Racoon: ERROR: /var/etc/ipsec/racoon.conf:14: "e" syntax error

sarics

Hi All,

this is my first time here, I've done a huge google and search for solution, before posting this to here.

Today, we have restarted our racoon service on our pfSense box (2.1-RELEASE (amd64), built on Wed Sep 11 18:17:48 EDT 2013 FreeBSD 8.3-RELEASE-p11). The only thing that has been changed since the last restart, was an OpenVPN install, but I've try to disable it, and the result was the same. It was only a try, but it's not starting again, and we can only see this message in our logs:

Dec 6 15:12:14	racoon: ERROR: fatal parse failure (1 errors)
Dec 6 15:12:14	racoon: ERROR: /var/etc/ipsec/racoon.conf:14: "e" syntax error
Dec 6 15:12:14	racoon: WARNING: /var/etc/ipsec/racoon.conf:9: "0660" admin port support not compiled in
Dec 6 15:12:14	racoon: INFO: Reading configuration from "/var/etc/ipsec/racoon.conf"
Dec 6 15:12:14	racoon: INFO: @(#)This product linked OpenSSL 0.9.8y 5 Feb 2013 (http://www.openssl.org/)
Dec 6 15:12:14	racoon: INFO: @(#)ipsec-tools 0.8.0 (http://ipsec-tools.sourceforge.net)

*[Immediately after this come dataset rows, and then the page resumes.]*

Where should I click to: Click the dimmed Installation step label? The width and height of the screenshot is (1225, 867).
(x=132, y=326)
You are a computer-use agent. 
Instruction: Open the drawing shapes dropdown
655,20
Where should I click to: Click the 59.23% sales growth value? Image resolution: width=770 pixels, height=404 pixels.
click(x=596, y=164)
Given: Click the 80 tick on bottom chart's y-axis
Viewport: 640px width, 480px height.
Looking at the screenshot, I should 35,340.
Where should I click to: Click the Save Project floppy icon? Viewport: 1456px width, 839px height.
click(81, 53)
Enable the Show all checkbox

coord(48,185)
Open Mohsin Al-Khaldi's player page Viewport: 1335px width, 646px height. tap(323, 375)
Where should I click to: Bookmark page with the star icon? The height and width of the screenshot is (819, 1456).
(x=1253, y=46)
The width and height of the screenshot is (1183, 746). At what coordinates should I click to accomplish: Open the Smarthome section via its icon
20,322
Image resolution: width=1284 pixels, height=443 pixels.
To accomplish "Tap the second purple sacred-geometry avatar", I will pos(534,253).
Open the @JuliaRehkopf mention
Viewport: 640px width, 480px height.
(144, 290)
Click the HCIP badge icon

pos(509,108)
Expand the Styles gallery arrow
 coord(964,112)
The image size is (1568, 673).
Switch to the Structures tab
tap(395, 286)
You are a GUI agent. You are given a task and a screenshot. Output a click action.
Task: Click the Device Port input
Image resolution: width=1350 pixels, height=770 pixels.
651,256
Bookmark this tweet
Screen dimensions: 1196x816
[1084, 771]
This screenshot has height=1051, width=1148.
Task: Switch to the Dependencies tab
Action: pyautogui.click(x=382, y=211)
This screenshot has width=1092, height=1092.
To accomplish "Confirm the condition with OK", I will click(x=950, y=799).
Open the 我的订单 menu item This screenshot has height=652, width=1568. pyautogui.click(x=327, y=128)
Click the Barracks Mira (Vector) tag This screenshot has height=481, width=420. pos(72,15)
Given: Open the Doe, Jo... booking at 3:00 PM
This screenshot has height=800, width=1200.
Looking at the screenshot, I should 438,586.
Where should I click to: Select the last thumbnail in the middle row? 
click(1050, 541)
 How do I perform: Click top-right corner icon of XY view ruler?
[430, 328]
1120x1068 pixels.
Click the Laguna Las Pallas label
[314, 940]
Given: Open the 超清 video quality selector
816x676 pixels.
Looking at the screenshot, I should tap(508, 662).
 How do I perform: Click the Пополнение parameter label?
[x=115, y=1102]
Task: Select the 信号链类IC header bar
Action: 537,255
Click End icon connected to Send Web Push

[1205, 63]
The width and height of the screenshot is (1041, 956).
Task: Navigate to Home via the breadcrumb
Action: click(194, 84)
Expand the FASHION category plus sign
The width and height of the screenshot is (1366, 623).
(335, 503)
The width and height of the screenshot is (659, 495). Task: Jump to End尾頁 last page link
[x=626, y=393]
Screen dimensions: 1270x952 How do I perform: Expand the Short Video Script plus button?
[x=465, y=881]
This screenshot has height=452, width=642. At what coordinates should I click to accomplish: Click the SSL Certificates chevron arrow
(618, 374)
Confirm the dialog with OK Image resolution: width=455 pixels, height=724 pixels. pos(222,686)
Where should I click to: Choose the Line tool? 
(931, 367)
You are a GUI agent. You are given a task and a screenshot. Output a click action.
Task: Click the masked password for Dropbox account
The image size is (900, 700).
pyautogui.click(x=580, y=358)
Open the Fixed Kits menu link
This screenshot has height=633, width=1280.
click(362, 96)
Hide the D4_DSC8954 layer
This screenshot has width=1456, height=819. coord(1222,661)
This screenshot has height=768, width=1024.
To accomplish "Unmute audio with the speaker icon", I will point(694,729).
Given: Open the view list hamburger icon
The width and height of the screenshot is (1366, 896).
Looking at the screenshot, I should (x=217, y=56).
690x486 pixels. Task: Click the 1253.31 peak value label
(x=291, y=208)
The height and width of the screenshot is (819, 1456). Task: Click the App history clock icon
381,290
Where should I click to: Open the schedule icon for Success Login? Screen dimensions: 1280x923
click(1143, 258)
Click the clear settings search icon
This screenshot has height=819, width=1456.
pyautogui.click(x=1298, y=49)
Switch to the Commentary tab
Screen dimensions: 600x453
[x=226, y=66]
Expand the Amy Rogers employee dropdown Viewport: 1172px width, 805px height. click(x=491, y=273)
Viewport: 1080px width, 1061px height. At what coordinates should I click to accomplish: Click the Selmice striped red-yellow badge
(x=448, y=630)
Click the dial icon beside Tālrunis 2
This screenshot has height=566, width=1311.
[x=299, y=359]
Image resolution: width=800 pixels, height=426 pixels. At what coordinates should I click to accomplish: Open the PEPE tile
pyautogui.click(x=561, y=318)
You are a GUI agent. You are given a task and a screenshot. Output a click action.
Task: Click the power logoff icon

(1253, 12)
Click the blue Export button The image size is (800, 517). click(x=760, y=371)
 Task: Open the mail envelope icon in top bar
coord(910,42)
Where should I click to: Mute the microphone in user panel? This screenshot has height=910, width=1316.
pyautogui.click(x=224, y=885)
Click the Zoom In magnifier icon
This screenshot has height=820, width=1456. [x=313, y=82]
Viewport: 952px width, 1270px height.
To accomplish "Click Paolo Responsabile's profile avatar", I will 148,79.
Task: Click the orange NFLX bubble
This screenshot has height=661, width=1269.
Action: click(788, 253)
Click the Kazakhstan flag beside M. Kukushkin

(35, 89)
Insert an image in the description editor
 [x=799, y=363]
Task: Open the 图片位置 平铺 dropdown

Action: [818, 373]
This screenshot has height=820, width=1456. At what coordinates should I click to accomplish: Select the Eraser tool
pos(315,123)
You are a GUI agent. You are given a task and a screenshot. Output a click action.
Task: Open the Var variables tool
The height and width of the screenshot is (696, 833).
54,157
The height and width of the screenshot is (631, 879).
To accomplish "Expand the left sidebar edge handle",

I don't know, what went wrong, I've reloaded our config backup, but the results are the same. Here is the racoon.conf:

# This file is automatically generated. Do not edit
path pre_shared_key "/var/etc/ipsec/psk.txt";

path certificate  "/var/etc/ipsec";

listen
{
	adminsock "/var/db/racoon/racoon.sock" "root" "wheel" 0660;
	isakmp XXX.XXX.XXX.XXX [500];
	isakmp_natt XXX.XXX.XXX.XXX [4500];
}

extcfg { script "/var/etc/ipsec/ipsec.php" }

remote XXX.XXX.XXX.XXX
{
	ph1id 1;
	exchange_mode aggressive;
	my_identifier address XXX.XXX.XXX.XXX;
	peers_identifier address XXX.XXX.XXX.XXX;
	ike_frag on;
	generate_policy = off;
	initial_contact = on;
	nat_traversal = on;

	dpd_delay = 10;
	dpd_maxfail = 5;
	support_proxy on;
	proposal_check strict;

	proposal
	{
		authentication_method pre_shared_key;
		encryption_algorithm aes 256;
		hash_algorithm sha1;
		dh_group 2;
		lifetime time 86400 secs;
	}
}

sainfo subnet 192.168.200.0/24 any subnet 192.168.17.0/24 any
{
	remoteid 1;
	encryption_algorithm aes 256;
	authentication_algorithm hmac_sha1;
	pfs_group 2;
	lifetime time 28800 secs;
	compression_algorithm deflate;
}

Please help me :-)

sarics

When I try to submit any command from cli, the following are the results:

[2.1-RELEASE][root@domain.com]/var/etc/ipsec(34): racoonctl show-event
send: Bad file descriptor

sarics

I've made changes in the /etc/inc/vpn.inc, commented out the generation of extcfg - and the tunnel is up again.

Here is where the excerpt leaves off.